Without any alteration, retype the records that appear below.

### DATA SHOWN
****************
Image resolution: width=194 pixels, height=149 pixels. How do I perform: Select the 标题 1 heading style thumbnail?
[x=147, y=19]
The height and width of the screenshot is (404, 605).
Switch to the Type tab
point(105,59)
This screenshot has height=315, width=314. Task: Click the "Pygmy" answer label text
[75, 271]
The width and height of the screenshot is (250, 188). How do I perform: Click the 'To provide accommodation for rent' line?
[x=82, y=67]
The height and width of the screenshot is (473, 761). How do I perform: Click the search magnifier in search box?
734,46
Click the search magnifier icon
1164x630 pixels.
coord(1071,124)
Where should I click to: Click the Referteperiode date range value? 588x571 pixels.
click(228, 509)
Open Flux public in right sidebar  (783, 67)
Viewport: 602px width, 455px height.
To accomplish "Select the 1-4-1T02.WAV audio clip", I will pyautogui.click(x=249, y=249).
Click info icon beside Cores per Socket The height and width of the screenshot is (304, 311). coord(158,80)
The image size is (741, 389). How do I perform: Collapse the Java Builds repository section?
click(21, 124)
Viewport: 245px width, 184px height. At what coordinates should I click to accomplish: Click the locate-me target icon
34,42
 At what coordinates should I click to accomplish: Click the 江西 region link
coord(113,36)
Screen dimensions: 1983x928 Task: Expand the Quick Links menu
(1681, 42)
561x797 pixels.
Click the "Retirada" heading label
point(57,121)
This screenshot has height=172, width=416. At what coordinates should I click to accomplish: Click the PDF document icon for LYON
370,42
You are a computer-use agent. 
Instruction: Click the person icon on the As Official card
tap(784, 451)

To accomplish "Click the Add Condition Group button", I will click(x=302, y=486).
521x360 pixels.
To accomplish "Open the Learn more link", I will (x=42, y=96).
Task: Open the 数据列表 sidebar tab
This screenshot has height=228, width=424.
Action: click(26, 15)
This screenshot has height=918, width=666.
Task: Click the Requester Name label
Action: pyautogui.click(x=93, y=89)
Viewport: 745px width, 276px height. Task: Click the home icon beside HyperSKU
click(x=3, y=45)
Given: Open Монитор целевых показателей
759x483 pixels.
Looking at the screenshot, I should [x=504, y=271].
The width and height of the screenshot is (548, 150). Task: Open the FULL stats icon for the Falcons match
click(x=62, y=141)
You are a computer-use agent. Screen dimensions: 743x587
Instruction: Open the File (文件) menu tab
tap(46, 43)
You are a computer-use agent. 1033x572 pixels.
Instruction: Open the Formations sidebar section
****************
### SOLUTION BELOW
Image resolution: width=194 pixels, height=149 pixels. How do I perform: Select the 标题 1 heading style thumbnail?
[x=147, y=19]
The height and width of the screenshot is (404, 605).
Switch to the Type tab
point(105,59)
This screenshot has height=315, width=314. Task: Click the "Pygmy" answer label text
[75, 271]
The width and height of the screenshot is (250, 188). How do I perform: Click the 'To provide accommodation for rent' line?
[x=82, y=67]
The height and width of the screenshot is (473, 761). How do I perform: Click the search magnifier in search box?
734,46
Click the search magnifier icon
1164x630 pixels.
coord(1071,124)
Where should I click to: Click the Referteperiode date range value? 588x571 pixels.
click(228, 509)
Open Flux public in right sidebar  (783, 67)
Viewport: 602px width, 455px height.
To accomplish "Select the 1-4-1T02.WAV audio clip", I will pyautogui.click(x=249, y=249).
Click info icon beside Cores per Socket The height and width of the screenshot is (304, 311). coord(158,80)
The image size is (741, 389). How do I perform: Collapse the Java Builds repository section?
click(21, 124)
Viewport: 245px width, 184px height. At what coordinates should I click to accomplish: Click the locate-me target icon
34,42
 At what coordinates should I click to accomplish: Click the 江西 region link
coord(113,36)
Screen dimensions: 1983x928 Task: Expand the Quick Links menu
(1681, 42)
561x797 pixels.
Click the "Retirada" heading label
point(57,121)
This screenshot has height=172, width=416. At what coordinates should I click to accomplish: Click the PDF document icon for LYON
370,42
You are a computer-use agent. 
Instruction: Click the person icon on the As Official card
tap(784, 451)

To accomplish "Click the Add Condition Group button", I will click(x=302, y=486).
521x360 pixels.
To accomplish "Open the Learn more link", I will (x=42, y=96).
Task: Open the 数据列表 sidebar tab
This screenshot has height=228, width=424.
Action: click(26, 15)
This screenshot has height=918, width=666.
Task: Click the Requester Name label
Action: pyautogui.click(x=93, y=89)
Viewport: 745px width, 276px height. Task: Click the home icon beside HyperSKU
click(x=3, y=45)
Given: Open Монитор целевых показателей
759x483 pixels.
Looking at the screenshot, I should [x=504, y=271].
The width and height of the screenshot is (548, 150). Task: Open the FULL stats icon for the Falcons match
click(x=62, y=141)
You are a computer-use agent. Screen dimensions: 743x587
Instruction: Open the File (文件) menu tab
tap(46, 43)
You are a computer-use agent. 1033x572 pixels.
Instruction: Open the Formations sidebar section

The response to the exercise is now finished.